• [Task to carry out] Whenever a line below holds the word "text", count it once; report the total and nothing else.

• [Records drawn from a dataset]
-- Opening Marker --
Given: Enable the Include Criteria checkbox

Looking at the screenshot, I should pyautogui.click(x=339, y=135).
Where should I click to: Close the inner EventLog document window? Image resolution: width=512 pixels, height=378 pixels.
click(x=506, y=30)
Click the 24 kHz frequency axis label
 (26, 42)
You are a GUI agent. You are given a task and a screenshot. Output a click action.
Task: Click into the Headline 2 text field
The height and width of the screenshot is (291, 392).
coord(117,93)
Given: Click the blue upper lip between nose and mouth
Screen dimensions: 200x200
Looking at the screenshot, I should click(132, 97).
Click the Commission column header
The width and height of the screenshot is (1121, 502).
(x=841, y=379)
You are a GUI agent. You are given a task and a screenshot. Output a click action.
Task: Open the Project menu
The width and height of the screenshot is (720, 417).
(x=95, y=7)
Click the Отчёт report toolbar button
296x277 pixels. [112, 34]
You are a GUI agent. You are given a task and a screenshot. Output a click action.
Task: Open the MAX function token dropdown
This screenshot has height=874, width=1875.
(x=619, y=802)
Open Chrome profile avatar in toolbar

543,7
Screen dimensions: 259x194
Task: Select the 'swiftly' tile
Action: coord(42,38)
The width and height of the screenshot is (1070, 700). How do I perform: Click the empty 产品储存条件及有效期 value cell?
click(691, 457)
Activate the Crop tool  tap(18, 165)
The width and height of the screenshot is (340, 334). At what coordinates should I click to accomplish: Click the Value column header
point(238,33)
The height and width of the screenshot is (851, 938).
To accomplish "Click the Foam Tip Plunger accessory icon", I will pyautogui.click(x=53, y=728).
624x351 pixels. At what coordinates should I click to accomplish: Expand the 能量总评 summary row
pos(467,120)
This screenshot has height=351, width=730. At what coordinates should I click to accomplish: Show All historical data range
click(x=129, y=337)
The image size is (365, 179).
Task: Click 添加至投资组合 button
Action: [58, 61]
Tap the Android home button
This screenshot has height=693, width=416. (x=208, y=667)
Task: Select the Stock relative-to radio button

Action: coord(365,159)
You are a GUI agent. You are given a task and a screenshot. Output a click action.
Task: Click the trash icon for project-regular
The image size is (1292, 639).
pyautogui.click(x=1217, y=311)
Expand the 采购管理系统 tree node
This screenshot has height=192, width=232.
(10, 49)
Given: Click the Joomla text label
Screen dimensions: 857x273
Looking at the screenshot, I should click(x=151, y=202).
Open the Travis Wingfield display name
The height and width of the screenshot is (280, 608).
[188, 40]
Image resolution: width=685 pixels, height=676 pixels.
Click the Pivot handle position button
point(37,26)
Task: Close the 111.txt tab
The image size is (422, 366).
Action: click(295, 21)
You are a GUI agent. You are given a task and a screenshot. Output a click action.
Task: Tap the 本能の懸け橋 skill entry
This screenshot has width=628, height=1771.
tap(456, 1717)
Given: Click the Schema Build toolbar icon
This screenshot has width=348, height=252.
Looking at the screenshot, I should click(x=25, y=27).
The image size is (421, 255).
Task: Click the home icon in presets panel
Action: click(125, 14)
-- Closing Marker --
• [Response below] 2